» Stated exercise: Format the text lines of the data below as a JSON list of strings, one string per line, skipping blank lines. Leave the pictures out of the answer.

» Data provided:
......

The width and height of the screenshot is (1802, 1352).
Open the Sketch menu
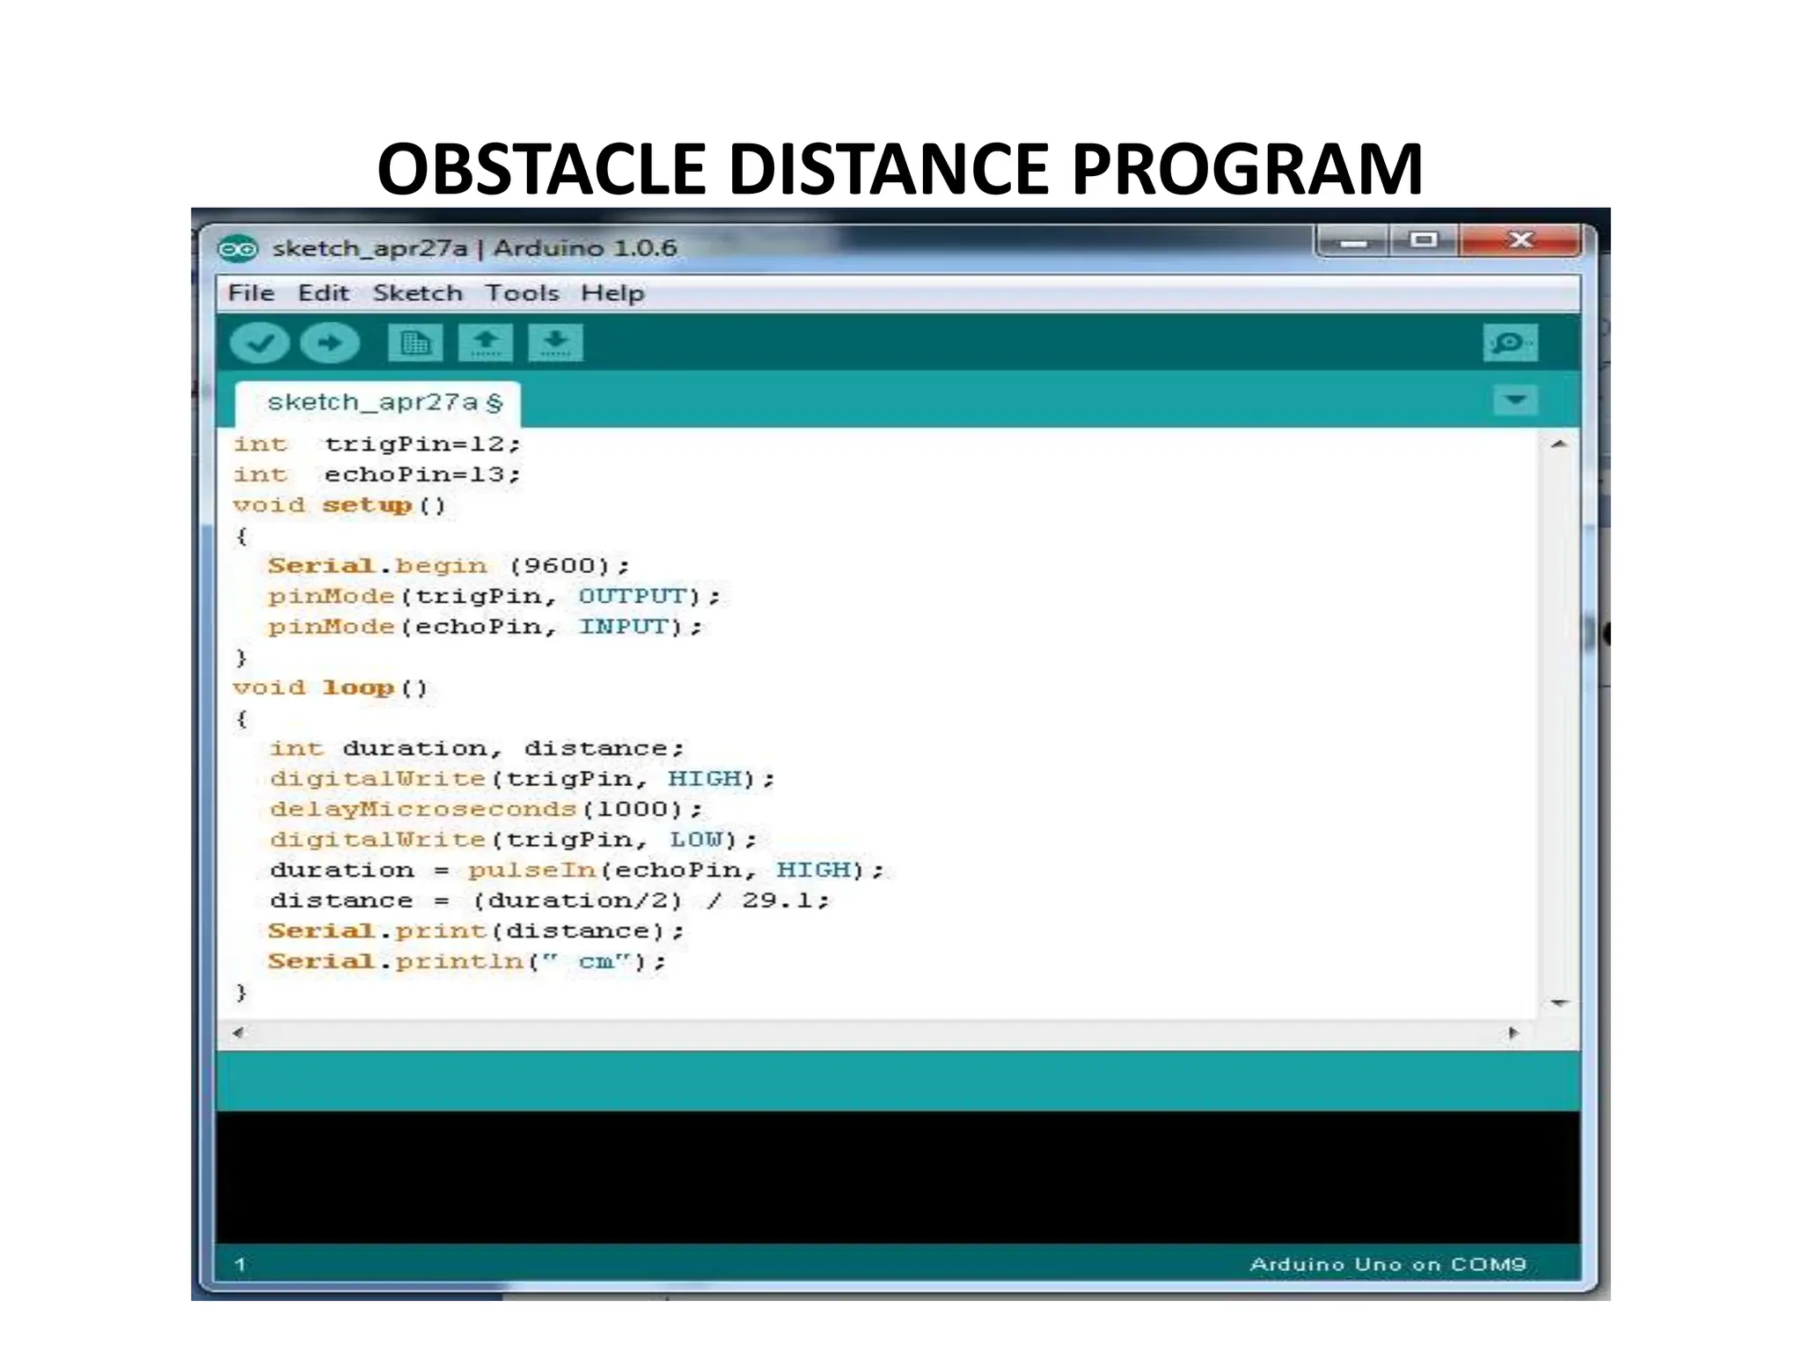(417, 293)
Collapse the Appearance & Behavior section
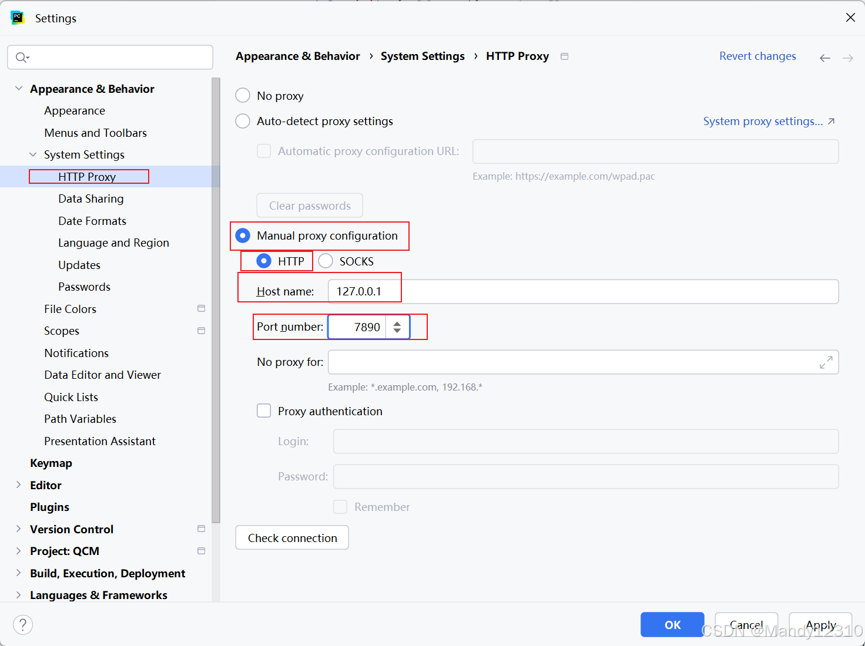Viewport: 865px width, 646px height. coord(19,88)
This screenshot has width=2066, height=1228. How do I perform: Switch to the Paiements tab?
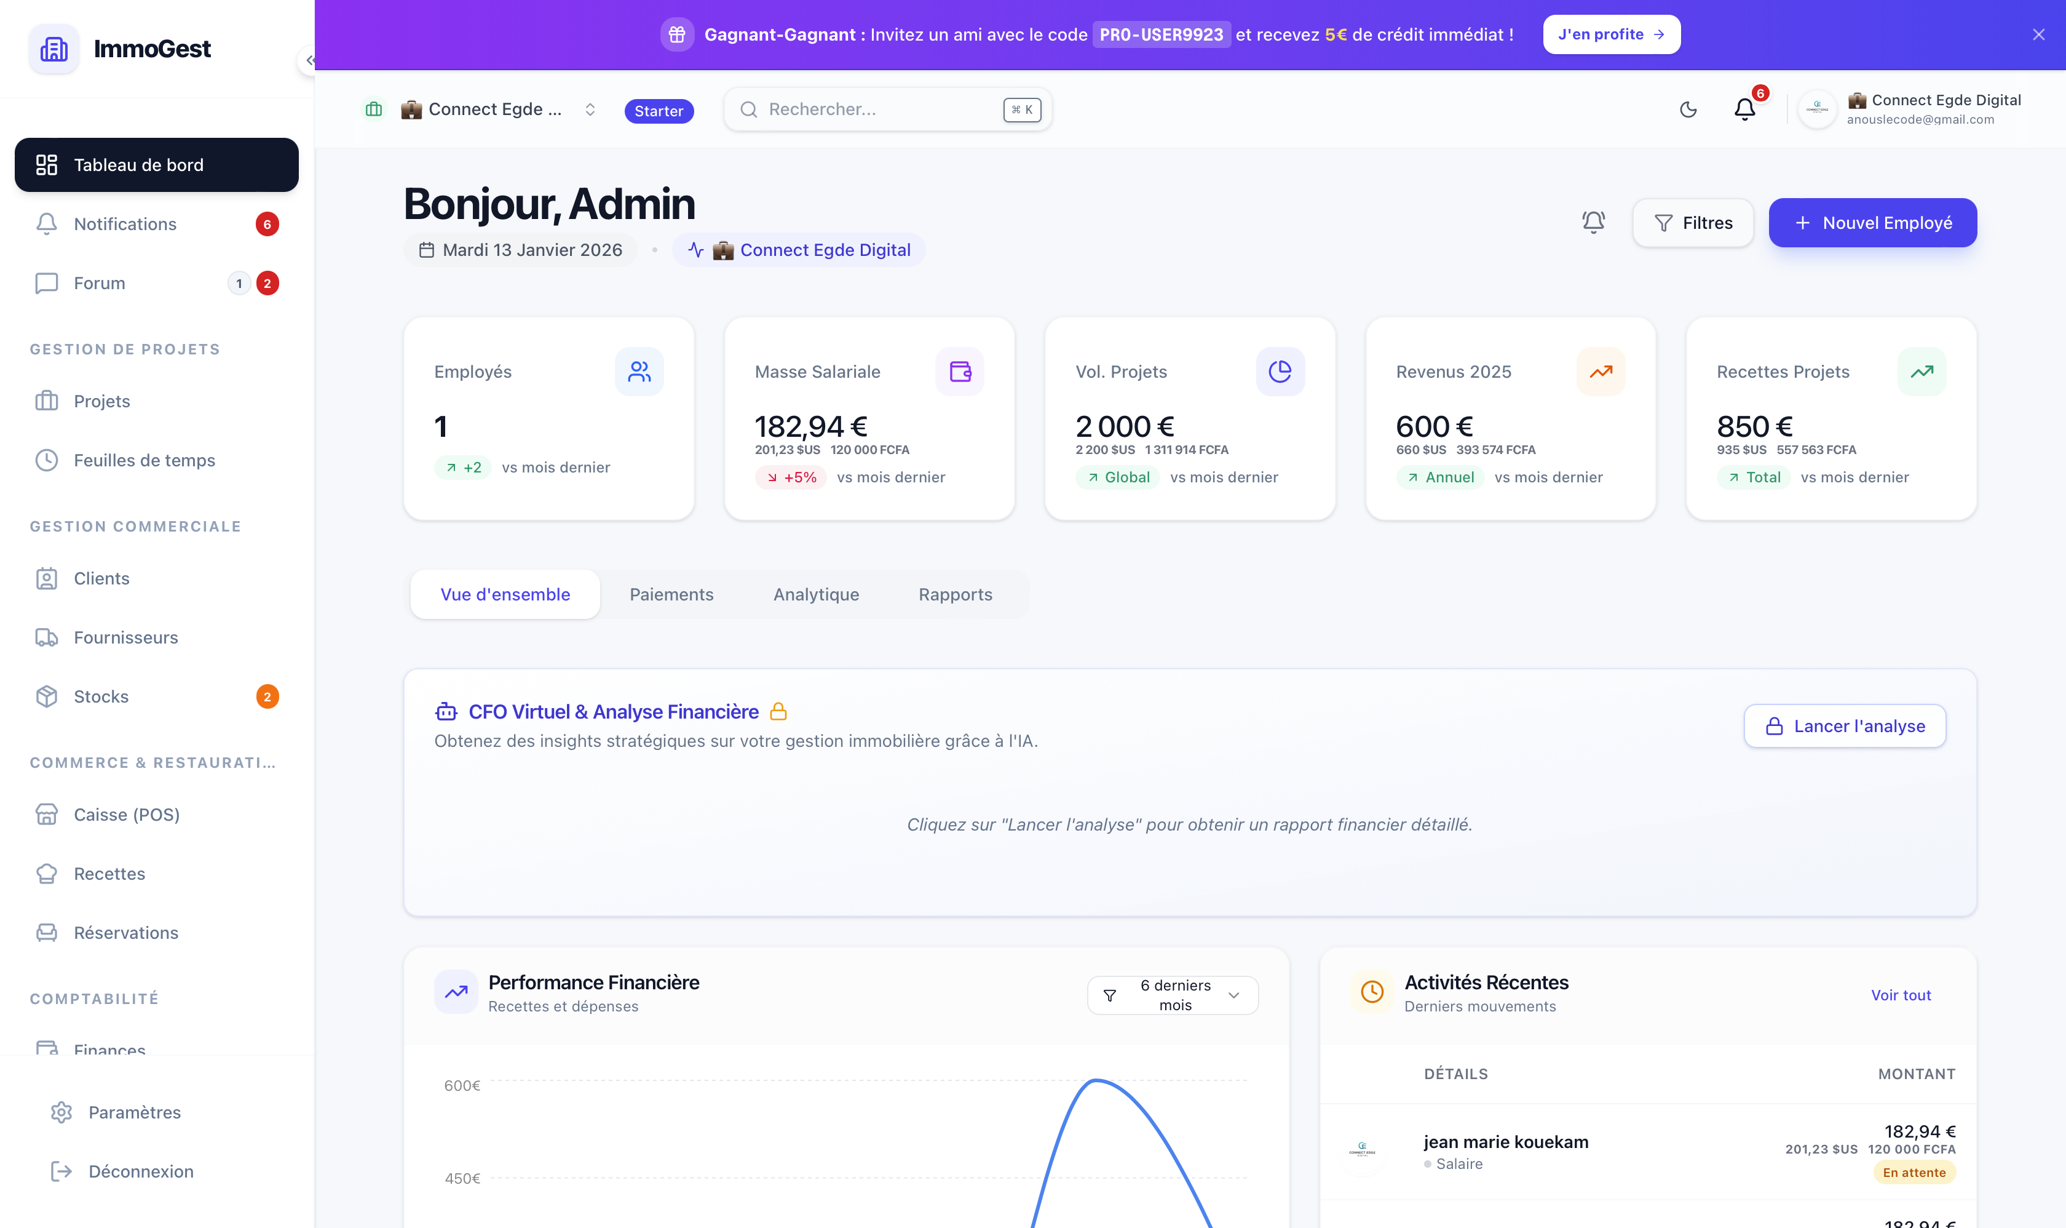point(671,594)
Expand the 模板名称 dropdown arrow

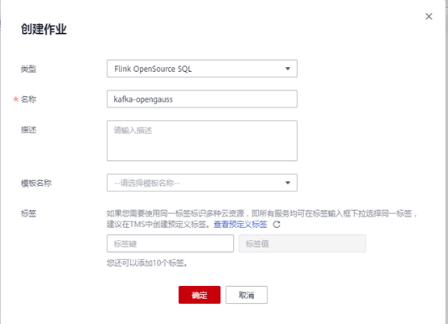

......

» Exercise result:
[
  "The width and height of the screenshot is (1802, 1352).",
  "Open the Sketch menu",
  "(417, 293)",
  "Collapse the Appearance & Behavior section",
  "Viewport: 865px width, 646px height. coord(19,88)",
  "This screenshot has width=2066, height=1228. How do I perform: Switch to the Paiements tab?",
  "point(671,594)",
  "Expand the 模板名称 dropdown arrow"
]